[Entries taken from a collection]
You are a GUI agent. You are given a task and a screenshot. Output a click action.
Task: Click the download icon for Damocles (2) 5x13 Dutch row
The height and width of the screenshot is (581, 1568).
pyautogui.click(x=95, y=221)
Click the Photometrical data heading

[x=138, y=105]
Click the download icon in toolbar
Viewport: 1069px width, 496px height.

**Problem requirements:**
Copy out the records above verbatim, from the line containing "Click the Photometrical data heading" through the end of the records, including both of those lines.

**Output below:**
Click the Photometrical data heading

[x=138, y=105]
Click the download icon in toolbar
Viewport: 1069px width, 496px height.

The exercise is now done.